Fact Bases and Querying

As well as offering a high-level interface for mapping ASP facts to Python objects, Clorm also provides facilities for dealing with collections of facts. An ASP application typically does not simply deal with individual facts in isolation, but instead needs to deal in a collection of facts; whether they are the set of facts that make up the problem instance or, alternatively, the facts that constitute the model of a problem,

A Container for Facts

Clorm provides the FactBase class as a container for storing and querying facts.
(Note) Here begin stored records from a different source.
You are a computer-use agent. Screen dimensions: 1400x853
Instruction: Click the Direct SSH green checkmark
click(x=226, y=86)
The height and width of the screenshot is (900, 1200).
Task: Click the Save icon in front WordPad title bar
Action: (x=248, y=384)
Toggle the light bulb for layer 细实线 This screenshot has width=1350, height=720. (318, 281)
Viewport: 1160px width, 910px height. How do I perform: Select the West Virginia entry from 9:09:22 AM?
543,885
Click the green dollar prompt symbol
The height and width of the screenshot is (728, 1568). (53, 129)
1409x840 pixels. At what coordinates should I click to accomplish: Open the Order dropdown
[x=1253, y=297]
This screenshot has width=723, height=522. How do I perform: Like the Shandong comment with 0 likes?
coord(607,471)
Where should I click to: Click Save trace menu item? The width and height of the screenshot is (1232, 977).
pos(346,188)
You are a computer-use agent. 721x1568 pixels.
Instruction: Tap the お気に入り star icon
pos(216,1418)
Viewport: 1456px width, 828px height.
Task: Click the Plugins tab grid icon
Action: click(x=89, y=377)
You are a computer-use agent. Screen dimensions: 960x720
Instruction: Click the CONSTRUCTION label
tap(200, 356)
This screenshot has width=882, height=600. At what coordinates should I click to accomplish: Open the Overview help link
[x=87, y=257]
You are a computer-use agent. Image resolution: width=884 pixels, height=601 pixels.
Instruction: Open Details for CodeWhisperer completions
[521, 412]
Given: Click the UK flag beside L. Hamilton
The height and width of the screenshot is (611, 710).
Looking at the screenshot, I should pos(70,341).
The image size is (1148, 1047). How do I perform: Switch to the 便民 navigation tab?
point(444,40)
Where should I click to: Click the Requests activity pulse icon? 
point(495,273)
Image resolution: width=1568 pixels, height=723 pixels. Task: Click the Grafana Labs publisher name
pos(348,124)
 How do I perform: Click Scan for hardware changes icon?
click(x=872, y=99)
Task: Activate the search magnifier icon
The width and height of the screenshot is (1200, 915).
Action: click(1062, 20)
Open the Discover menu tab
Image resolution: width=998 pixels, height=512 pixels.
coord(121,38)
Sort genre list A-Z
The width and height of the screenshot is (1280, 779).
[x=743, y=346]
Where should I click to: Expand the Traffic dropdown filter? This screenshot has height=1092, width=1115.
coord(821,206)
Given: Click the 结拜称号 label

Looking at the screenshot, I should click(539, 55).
A FactBase behaves much like a normal Python set object with two caveats: firstly, it can only contain instances of Predicate sub-classes, and secondly, it provides an interface to a database-like query mechanism.

from clorm import Predicate, ConstantStr, FactBase

class Person(Predicate):
   id: ConstantStr
   address: str

class Pet(Predicate):
   owner: ConstantStr
   petname: str

dave = Person(id="dave", address="UNSW")
morri = Person(id="morri", address="UNSW")
dave_cat = Pet(owner="dave", petname="Frank")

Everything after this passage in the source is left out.